Vehicle fuel economy report identifies regulations and tax policy priority pathways to reducing consumption
Varied approaches around the world have led to uneven technology deployment, limiting global gains
Ambitious regulations to improve fuel economy and limit carbon emissions of cars and light commercial vehicles cut average new vehicle consumption effectively without compromising vehicle performances, a report prepared by the International Energy Agency confirms. Fuel economy policies had little effect on limiting the weight or size of new passenger trucks and cars sold around the world.
The report, developed for the Global Fuel Economy Initiative (GFEI), looks at the development of fuel consumption and other characteristics such as dimensions, weight, fuel type, engine power and displacement for new vehicles registered from 2005 to 2013 in 25 countries, representing more than four-fifths of global sales. It also examines various government policies in industrialised and emerging economies, including differentiated taxation and limitations on vehicle dimensions. The report includes detailed reviews of regulations and fuel economy trends in 16 selected countries to provide thorough coverage of the different markets for cars and light commercial vehicles worldwide.

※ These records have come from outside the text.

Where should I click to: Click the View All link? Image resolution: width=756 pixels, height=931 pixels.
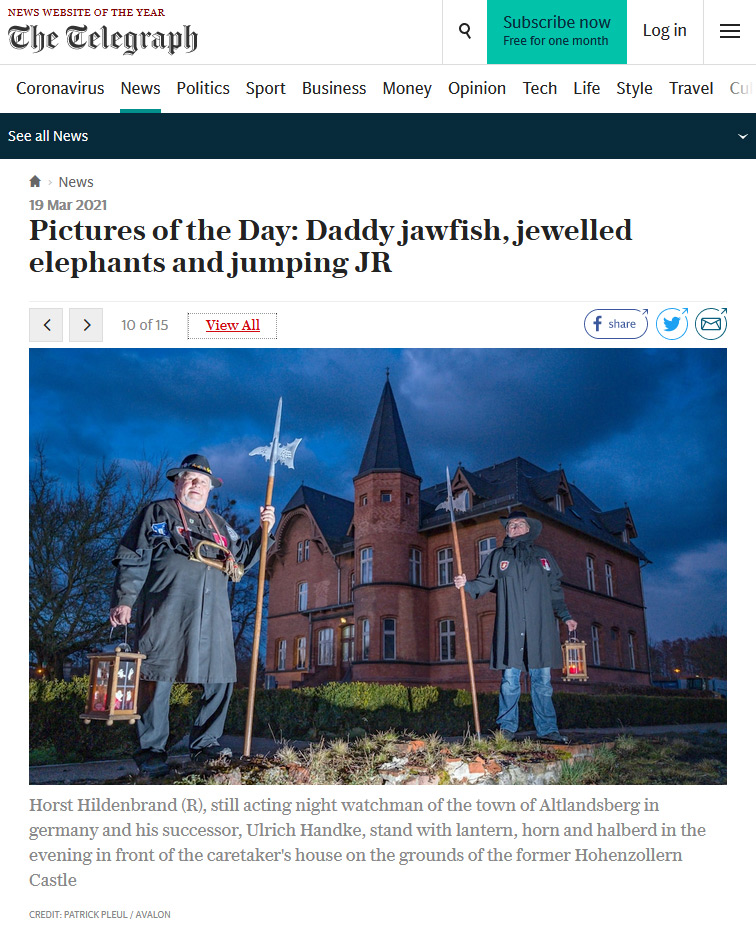coord(233,325)
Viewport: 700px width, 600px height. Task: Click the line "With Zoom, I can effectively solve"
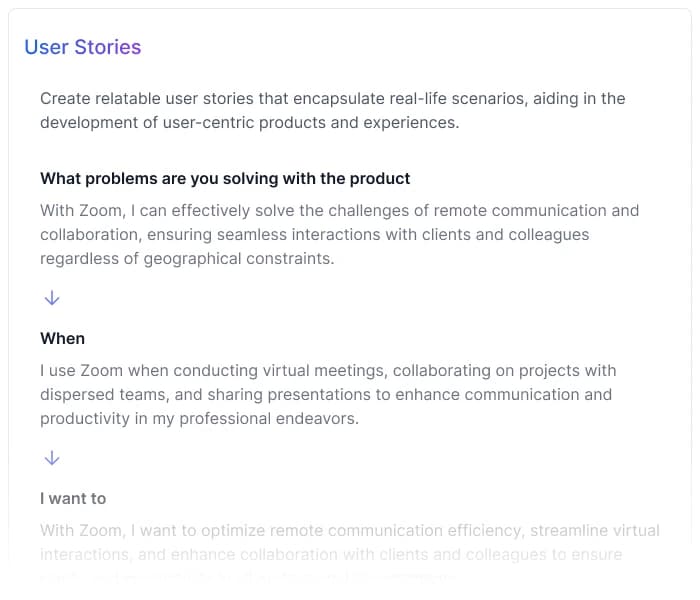339,211
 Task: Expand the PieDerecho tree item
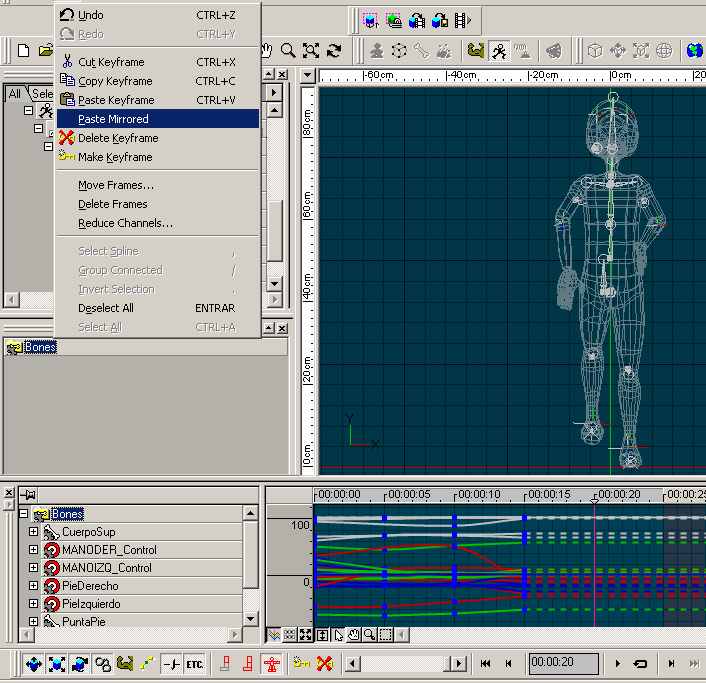click(x=33, y=586)
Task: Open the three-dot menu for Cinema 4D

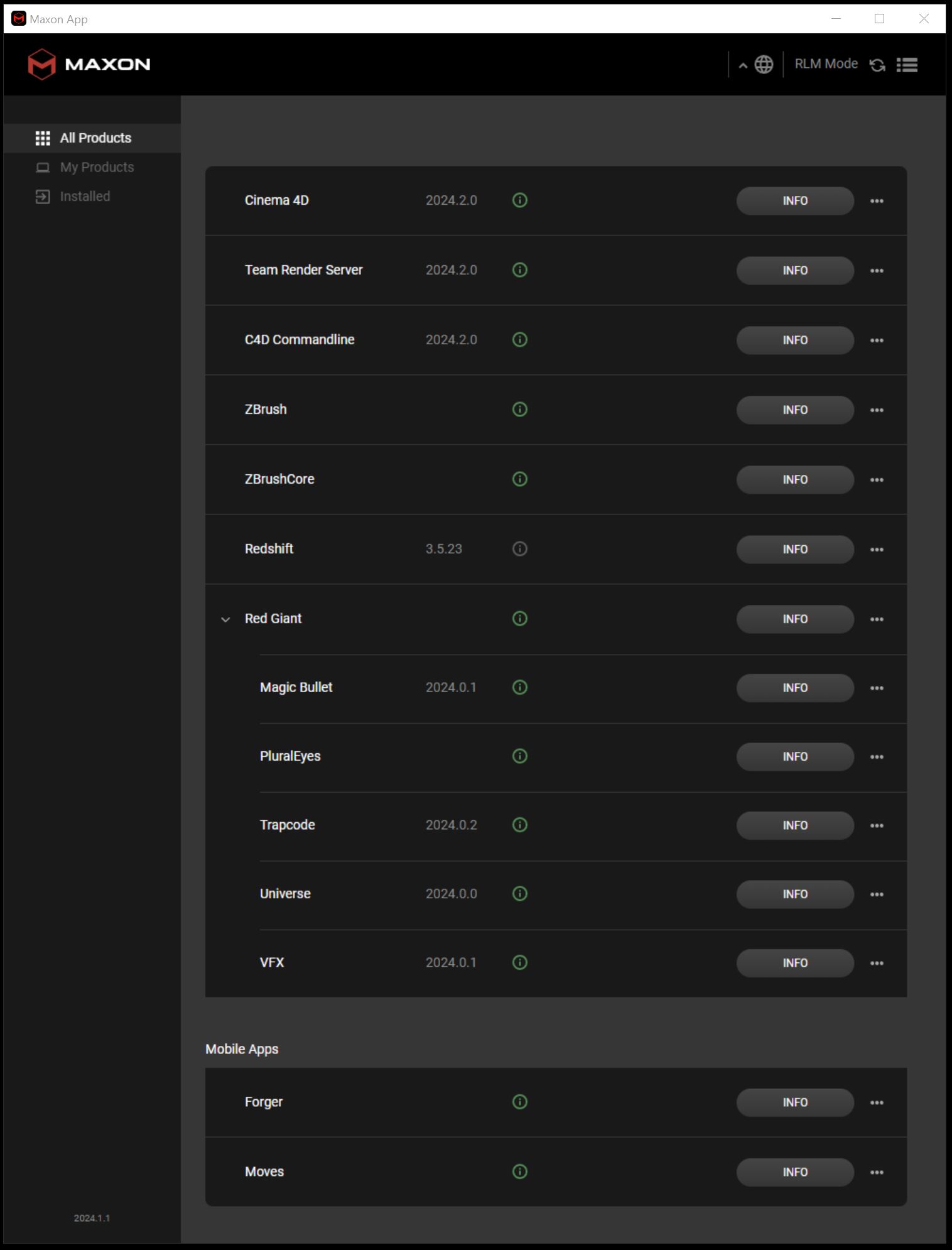Action: pos(877,201)
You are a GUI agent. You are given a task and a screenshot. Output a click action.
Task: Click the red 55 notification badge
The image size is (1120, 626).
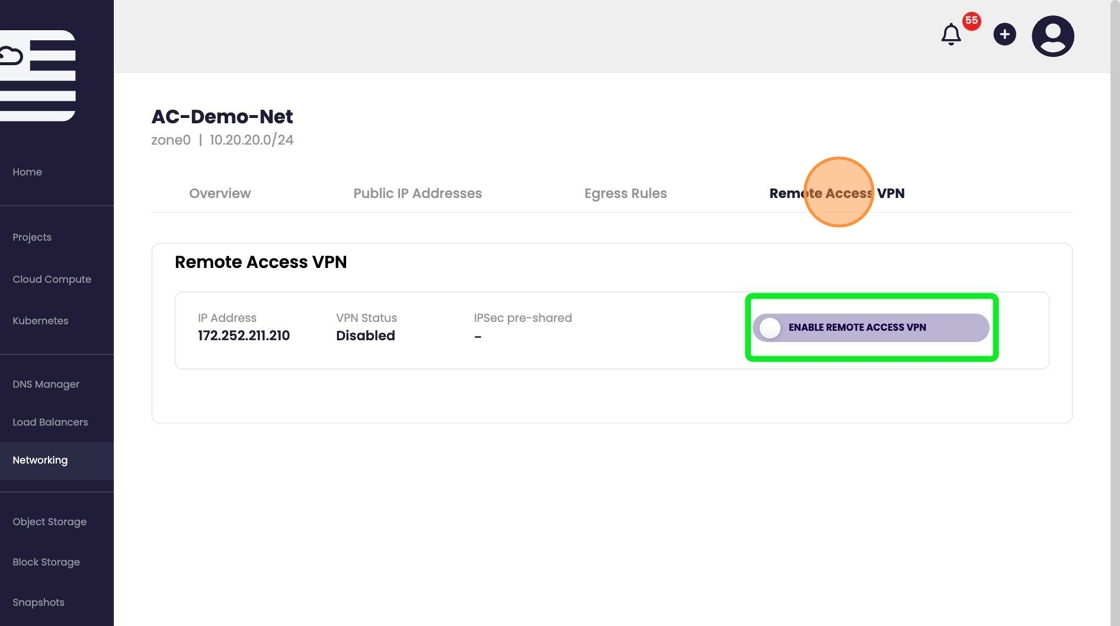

Fuel economy standards tend to guarantee lower average fuel consumption for new vehicles sold, the report finds, while the nature of taxes aimed at improving efficiency greatly influences their effectiveness: differentiated vehicle taxation (e.g. imposing higher rates on vehicles with the poorest performance and eventually including rebates for the best performers) demonstrated a good capacity to improve fuel economies, even in the absence of regulatory measures and especially in developing economies, where lower average income levels make the cost impact more influential on consumer choice.
The detailed review for South Africa, for instance, suggests that differentiated taxation has cut the cost of owning more efficient vehicles while increasing the price of guzzlers; the result was greater technological development for fuel savings over size and weight increases. The cases of France and Japan, where fuel economy standards are well established, show that differentiated taxation is effective in encouraging the purchase of fuel efficient vehicles, strengthening the effect of regulatory policies.
The report recommends the combined use of tax policy and regulatory measures to stimulate energy efficiency in transportation. Differentiated taxation, less complex to implement than fuel economy regulations, is particularly interesting for developing regions, where the barriers to policy development may be more relevant than in developed economies.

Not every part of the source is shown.